There’s also another nice perk to moving cities: Being able to take quick trips to other European countries on the weekend for a fraction of the cost.
“Also, if you’re a foodie and you love going out to eat, going out to eat was not a possibility for me when I was a new grad, it was just too expensive,” explains Soldana. “I would limit it to the weekends.”
Going out to eat in Paris, however, is a much more affordable venture. Not only will a typical meal with friends cost her about 30 euros ($32.94), cocktails included, but there’s also no tipping required in France, which really adds to the savings.
“Last but not least, I think that it was a lot easier for me to make friends in Paris as an American than it was for me moving to New York from California,” confessed Soldana. “It may sound counter-intuitive, but being a foreigner, it’s a lot easier to start a conversation with and makes it easier for me to meet new friends.”
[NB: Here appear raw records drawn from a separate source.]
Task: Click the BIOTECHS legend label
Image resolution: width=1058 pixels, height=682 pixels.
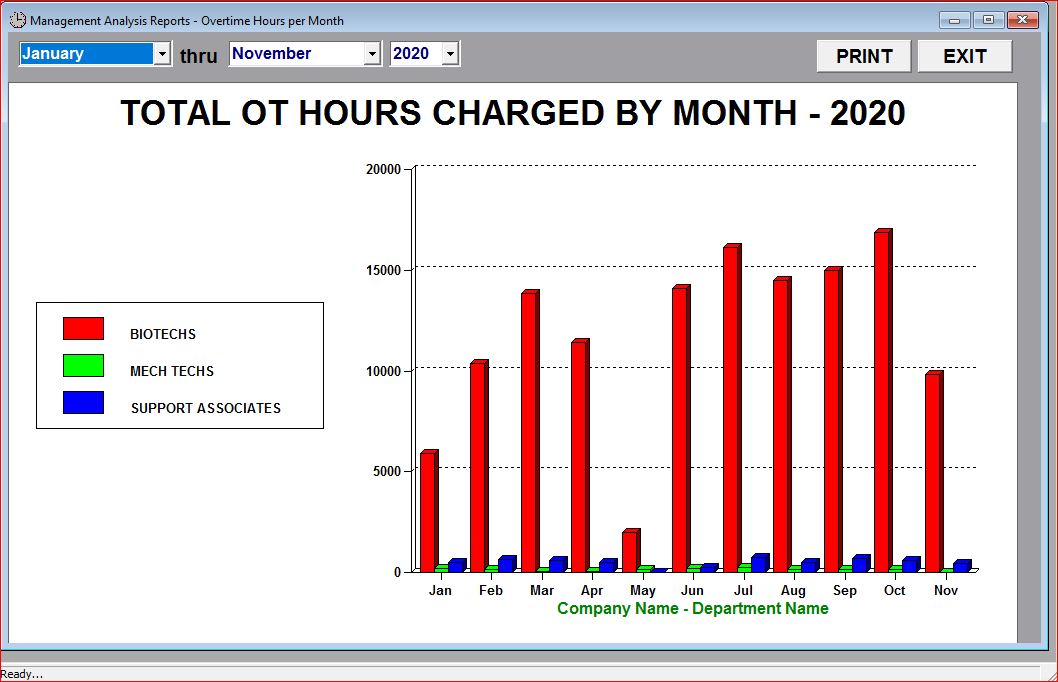Action: [163, 334]
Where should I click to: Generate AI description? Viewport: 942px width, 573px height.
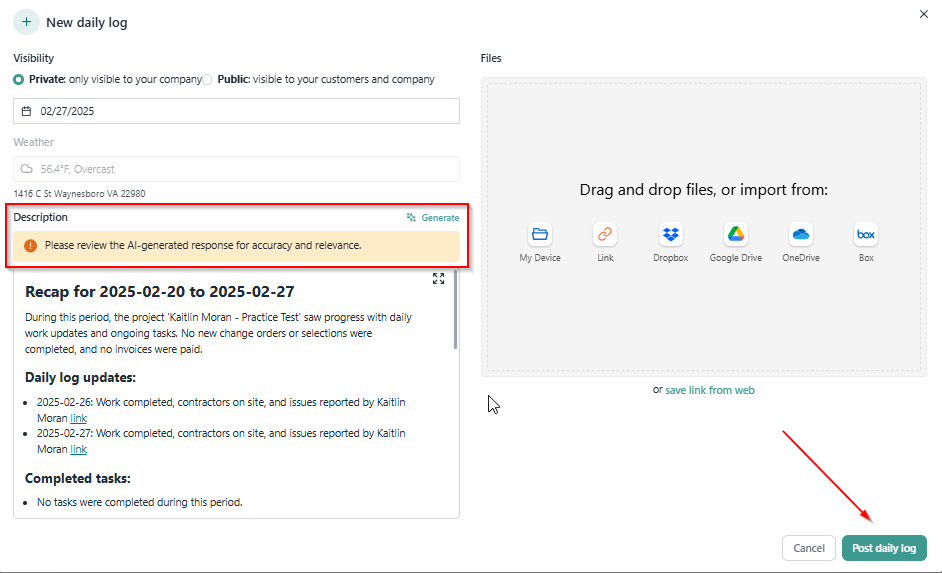[433, 217]
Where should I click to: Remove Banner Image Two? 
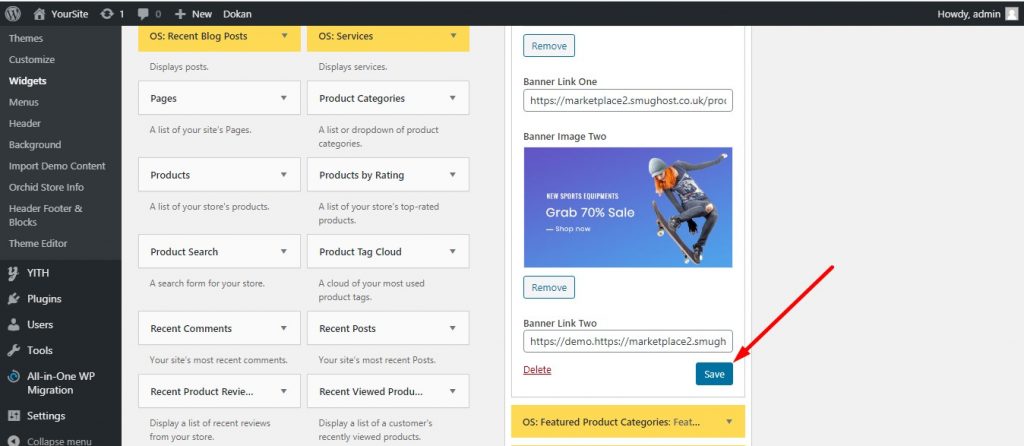point(549,287)
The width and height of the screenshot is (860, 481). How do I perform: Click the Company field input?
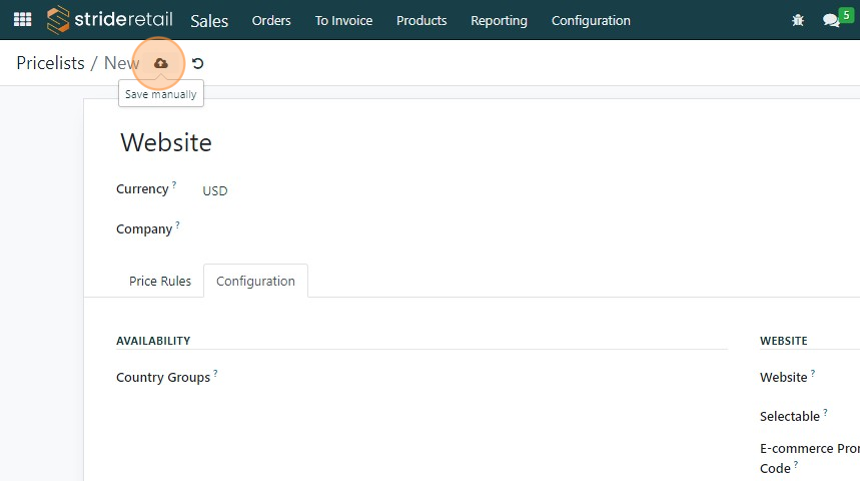(x=400, y=229)

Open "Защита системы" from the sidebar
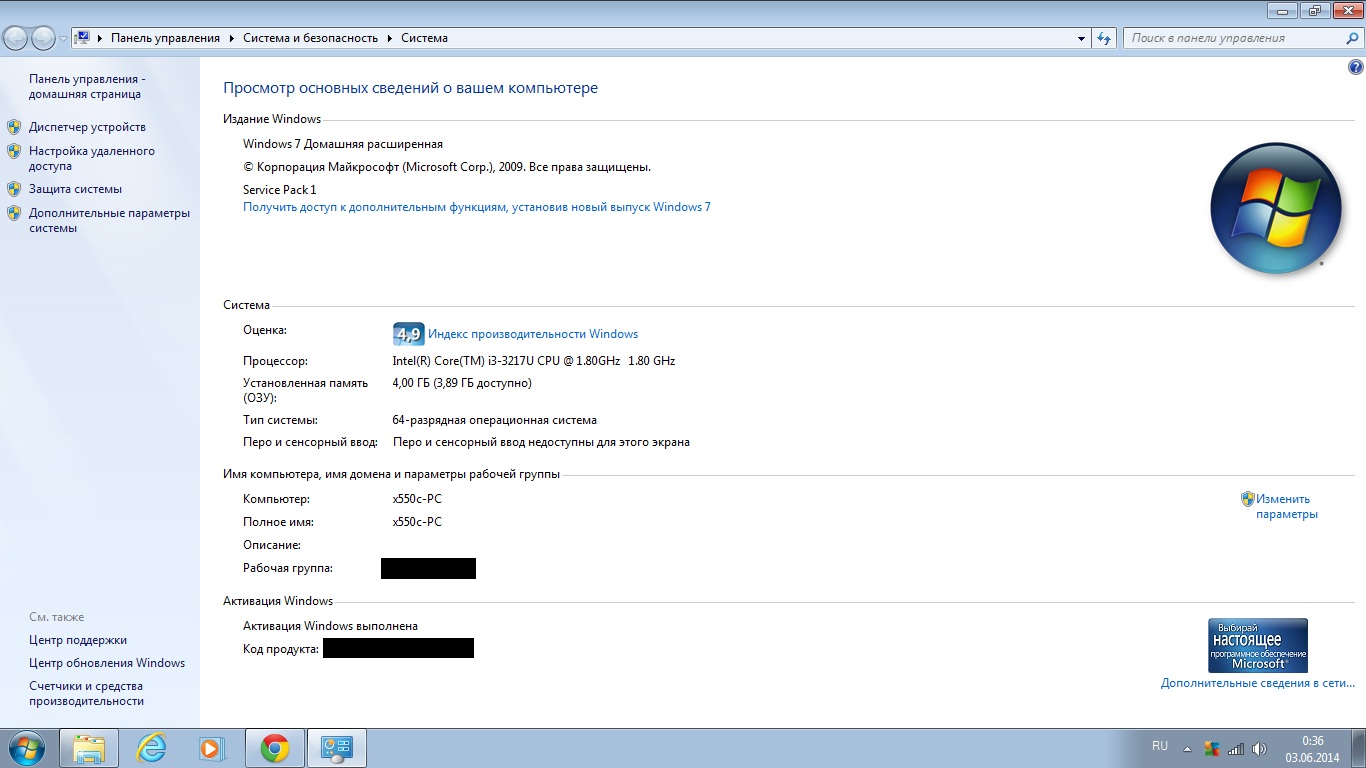(75, 189)
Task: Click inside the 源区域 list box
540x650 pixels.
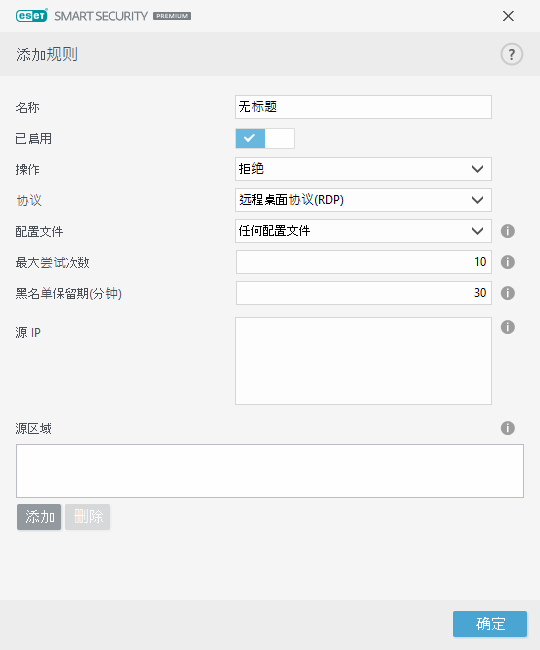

She adds that the ex-pat community in France is so strong that it’s easier to bond with fellow Americans who’ve made the move. You just have to be patient while “infiltrating” the ex-pat scene.
In the comments, a lot of people were immediately starry-eyed over Soldana’s life in Paris, which sounded almost too good to be true.
“7 weeks of PTO?!” one person asked. “Lemme get this visa chile.”
“Not to mention how much light European apartments get versus NYC ones,” another person said. “No more vitamin D deficiency.”
“emily in paris vibes,” someone else quipped.
Other Americans, who’ve either made the move abroad themselves or are about to, also chimed in with their thoughts.
“Yes love this!” wrote one commenter. “I’m an American expat, I moved from NYC to Amsterdam 5 years ago.”
“I’m moving from LA to London in the fall,” added someone else. “This was so reassuring.”
Some people said they actually did the reverse move to America and were sadly disappointed.
“I moved to the US years ago because the salary was huge but it was so expensive (healthcare, rent, etc) were so expensive that it wasn’t worth it,” one person lamented.
And then there were those who expressed an unmistakable touch of bitterness.
“Key phrase: ‘had the opportunity…,’” one person noted.
“well I ‘made’ the opportunity,” Soldana clarified. “I asked for an internal transfer and worked to learn French to make it possible.”